Hello there. Not only are daffodils beautiful, the word “daffodil” is hard to resist.
It’s one of those words, isn’t it. Hence the Hollywood cartoon of the 1940s, Daffy Dilly…
I didn’t realize that daffodils and jonquils were different, especially given the French ‘jonquilles’ for the yellow flowers. They are indeed a cheerful, hopeful flower and I remember how much my mother loved them, along with all the spring flowers. I can’t say I have any Proustian association with flowers though, as it has really only been as an adult that I’ve developed an appreciation of them. Love the smell of freesias and am partial to a peony for its massive generosity. What a lovely tribute to your thoughtful partner!
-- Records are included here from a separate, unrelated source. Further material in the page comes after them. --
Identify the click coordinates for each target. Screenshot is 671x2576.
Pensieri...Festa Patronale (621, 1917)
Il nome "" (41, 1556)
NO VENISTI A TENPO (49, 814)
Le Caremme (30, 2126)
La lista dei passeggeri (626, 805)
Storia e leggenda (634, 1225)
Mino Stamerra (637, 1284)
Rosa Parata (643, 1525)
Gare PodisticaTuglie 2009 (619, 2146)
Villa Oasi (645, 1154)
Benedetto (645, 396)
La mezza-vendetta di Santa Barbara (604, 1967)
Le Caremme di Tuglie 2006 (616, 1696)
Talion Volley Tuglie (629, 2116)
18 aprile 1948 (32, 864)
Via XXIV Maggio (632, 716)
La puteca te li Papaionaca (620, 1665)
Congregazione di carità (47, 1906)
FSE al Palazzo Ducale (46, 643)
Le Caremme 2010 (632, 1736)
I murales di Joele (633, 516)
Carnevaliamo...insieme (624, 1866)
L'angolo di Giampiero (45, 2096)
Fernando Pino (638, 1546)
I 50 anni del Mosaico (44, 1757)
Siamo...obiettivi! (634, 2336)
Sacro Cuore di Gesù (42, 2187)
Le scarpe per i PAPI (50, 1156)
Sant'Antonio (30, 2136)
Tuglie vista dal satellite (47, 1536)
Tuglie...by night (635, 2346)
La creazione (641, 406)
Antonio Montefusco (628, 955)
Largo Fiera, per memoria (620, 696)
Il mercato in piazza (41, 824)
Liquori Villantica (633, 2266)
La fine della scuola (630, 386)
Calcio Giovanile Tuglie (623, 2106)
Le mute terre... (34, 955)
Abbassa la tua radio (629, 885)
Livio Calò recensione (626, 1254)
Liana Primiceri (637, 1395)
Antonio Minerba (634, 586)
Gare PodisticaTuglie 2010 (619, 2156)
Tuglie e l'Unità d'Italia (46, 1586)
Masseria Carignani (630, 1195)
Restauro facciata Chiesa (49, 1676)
They’re all part of the narcissus family but jonquils have fragrance and can be multi-headed whereas daffodils have no scent and only one head. But doubtless the French would disagree! I love both the flowers you mention and bemoan the fact that we cannot grow peonies here, either. Then again, I wouldn’t put anything past my plantsman partner so who knows?
We’re both peony girls!
What a completely wonderful and beautiful post! I loved it! I found it very lyrical. I love all you said about daffodils and completely agree about the yellow being so hopeful, that shining signal of spring and renewal. They just can’t help but cheer you up, those humble
You also taught be a few things. I didn’t know about the leek tradition stemming from soldiers – I imagine they could smell where each other was too 😉 I also didn’t know that our spring flowers needed the cold of winter to return again next year. There is something rather symbolic about that.
Thank you.
My Proustian flower is the Geranium – Italy, sunshine, heat, exotic locations, olive oil can planters, riotous colours, bountiful, all balconies from the humblest to the wealthiest.
My current flower pash is the blousy, magnificent, scented, dramatically petal-dropping Peony.
Thank you! Yes, that need for cold before the abundance is an interesting dynamic. I wonder if there were daffodils in the Tuscan hills? The prickly scent of geranium leaf and the look of those overflowing containers, as you so beautifully describe, is a real sense memory of so many happy places… I visited the national peony garden in Luoyang in China and it was peony overload – acres and acres of peonies. Total heaven! See, you’ve evoked so many things with your choices… Proustian, indeed.
Acres and acres of peonies! How thrilling! 💮
You have this uncanny knack of transporting me to other places! Thank you Colin. When I lived in Australia I hankered after daffodils in spring, something physical to carry me back to growing up in the UK. I adore the simplicity of the humble daffodil and have made sure that my garden here in France is bursting with them. I’m lucky that it is cold enough over winter to help them proliferate. I never seem to tire of buying more bulbs each autumn, and the delight in watching them grow each spring fills me with such joy. Being a March baby, daffodils are very much my Proustian flowers.
Ha, a lovely knack to have!… How lovely to be able to create such abundance. I think there must be a touch of York city walls in the background of your lovely stone walls. Such a good combination – daffodils and stone, I think.
Perhaps you are right…the stoney ground seems to suit them well.
For me it’s not a flower as such that’s my ‘madeleine de Proust’ but more the tall grass and wildflowers growing along the country roads. They’d be mowed by the local council around mid-June where I lived in Brittany. I loved the smell, a mixture of freshly cut grass and drying hay, when walking home from the school bus stop. It encapsulated that excitement about warm sunny days, the end of the school year just a couple of weeks away with entire days free to roam around fields and woods and especially the first days of beach season. I’d love to bottle that smell!
Oh, you paint such a beautiful picture of it that I’m not sure a bottled scent would do it justice. Great scent memory and lovely how the seasons are so sharply defined in the Northern Hemisphere whereas here I get a little confused… You’ve reminded me of very happy days spent in Brittany, the prickling smell of gorse and thrift on the cliffs near the Pointe du Raz. Gorgeous.